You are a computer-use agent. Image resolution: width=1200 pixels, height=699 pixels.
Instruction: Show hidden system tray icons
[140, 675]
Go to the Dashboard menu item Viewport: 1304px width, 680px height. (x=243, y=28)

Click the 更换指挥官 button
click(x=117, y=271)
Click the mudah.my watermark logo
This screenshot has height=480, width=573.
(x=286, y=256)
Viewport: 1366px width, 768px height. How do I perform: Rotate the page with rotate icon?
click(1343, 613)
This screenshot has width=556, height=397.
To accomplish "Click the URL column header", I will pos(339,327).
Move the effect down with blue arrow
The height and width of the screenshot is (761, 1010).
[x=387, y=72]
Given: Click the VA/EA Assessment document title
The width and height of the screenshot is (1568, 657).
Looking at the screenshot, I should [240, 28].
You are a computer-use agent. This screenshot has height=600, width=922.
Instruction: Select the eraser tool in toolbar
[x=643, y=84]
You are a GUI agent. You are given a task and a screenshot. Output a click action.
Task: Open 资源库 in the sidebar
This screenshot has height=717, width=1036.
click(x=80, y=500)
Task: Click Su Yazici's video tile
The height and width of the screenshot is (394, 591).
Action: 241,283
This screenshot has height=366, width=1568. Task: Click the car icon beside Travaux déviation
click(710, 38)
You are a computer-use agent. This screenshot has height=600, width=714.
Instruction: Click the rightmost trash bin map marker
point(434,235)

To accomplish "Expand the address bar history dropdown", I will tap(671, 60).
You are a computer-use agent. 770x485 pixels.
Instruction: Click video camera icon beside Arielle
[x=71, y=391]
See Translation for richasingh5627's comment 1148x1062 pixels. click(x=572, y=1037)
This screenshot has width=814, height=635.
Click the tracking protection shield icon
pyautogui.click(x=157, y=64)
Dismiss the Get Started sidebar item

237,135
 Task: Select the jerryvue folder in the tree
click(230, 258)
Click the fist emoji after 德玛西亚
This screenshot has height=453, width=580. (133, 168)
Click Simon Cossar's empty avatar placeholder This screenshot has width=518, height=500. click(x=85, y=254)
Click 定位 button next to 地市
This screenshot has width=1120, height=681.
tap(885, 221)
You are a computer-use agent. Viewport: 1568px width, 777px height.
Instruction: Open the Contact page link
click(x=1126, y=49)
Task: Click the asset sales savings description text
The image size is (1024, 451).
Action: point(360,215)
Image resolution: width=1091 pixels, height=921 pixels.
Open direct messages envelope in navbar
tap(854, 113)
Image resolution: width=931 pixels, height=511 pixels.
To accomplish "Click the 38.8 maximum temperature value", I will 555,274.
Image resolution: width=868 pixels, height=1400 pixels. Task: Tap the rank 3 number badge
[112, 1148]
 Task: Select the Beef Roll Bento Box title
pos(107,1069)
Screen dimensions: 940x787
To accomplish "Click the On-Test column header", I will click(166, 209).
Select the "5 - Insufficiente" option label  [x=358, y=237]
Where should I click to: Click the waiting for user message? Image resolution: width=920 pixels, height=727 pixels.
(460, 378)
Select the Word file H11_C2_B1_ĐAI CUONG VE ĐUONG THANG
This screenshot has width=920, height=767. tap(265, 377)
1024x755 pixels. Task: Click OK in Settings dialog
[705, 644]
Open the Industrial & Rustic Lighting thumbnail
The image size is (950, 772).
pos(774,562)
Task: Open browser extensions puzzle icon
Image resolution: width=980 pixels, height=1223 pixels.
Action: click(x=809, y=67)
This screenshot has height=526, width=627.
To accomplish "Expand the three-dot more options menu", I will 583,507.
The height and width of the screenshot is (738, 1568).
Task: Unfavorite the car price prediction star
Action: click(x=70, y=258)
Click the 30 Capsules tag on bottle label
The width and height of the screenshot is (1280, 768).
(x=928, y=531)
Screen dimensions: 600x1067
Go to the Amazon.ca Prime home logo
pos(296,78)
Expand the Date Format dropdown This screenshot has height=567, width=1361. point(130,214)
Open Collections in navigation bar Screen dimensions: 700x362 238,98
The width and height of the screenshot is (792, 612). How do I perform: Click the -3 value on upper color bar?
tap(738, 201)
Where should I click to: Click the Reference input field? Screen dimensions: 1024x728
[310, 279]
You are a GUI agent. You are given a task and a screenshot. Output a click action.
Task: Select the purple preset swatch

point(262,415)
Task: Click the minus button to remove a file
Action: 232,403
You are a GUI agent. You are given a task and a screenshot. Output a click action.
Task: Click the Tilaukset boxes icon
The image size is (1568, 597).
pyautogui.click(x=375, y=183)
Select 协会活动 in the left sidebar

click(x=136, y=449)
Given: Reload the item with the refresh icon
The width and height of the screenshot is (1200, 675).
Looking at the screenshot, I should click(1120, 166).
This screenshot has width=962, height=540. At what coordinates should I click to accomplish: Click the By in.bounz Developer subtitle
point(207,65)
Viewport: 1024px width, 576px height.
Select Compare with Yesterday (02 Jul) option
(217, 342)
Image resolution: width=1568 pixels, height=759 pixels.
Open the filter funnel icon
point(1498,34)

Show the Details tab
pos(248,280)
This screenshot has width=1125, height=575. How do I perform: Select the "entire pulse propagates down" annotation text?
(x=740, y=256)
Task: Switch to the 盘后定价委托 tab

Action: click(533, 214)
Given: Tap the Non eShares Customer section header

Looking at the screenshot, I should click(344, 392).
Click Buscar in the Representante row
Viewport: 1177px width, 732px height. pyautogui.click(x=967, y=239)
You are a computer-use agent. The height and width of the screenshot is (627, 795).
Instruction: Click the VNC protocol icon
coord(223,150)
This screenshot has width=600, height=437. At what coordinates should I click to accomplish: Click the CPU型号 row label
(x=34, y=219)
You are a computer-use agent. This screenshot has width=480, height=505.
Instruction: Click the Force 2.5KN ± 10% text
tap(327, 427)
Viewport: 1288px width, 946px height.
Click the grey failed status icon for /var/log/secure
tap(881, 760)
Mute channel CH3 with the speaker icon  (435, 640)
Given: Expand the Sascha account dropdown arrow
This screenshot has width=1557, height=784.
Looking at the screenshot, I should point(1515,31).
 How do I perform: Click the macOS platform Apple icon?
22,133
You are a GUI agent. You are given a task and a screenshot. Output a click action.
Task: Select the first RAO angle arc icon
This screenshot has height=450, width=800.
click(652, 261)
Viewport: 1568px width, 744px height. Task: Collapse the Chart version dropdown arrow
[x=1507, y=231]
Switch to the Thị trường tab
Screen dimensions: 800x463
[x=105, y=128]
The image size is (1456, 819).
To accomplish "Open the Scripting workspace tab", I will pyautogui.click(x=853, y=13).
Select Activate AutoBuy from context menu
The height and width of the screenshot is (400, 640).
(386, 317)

————————

▸ **Exercise prompt**: All that should be returned is the run of lines from the one with "This screenshot has width=1557, height=784." to the last line of the material above, copied exactly.

▸ **Exercise output**:
This screenshot has width=1557, height=784.
Looking at the screenshot, I should point(1515,31).
 How do I perform: Click the macOS platform Apple icon?
22,133
You are a GUI agent. You are given a task and a screenshot. Output a click action.
Task: Select the first RAO angle arc icon
This screenshot has height=450, width=800.
click(652, 261)
Viewport: 1568px width, 744px height. Task: Collapse the Chart version dropdown arrow
[x=1507, y=231]
Switch to the Thị trường tab
Screen dimensions: 800x463
[x=105, y=128]
The image size is (1456, 819).
To accomplish "Open the Scripting workspace tab", I will pyautogui.click(x=853, y=13).
Select Activate AutoBuy from context menu
The height and width of the screenshot is (400, 640).
(386, 317)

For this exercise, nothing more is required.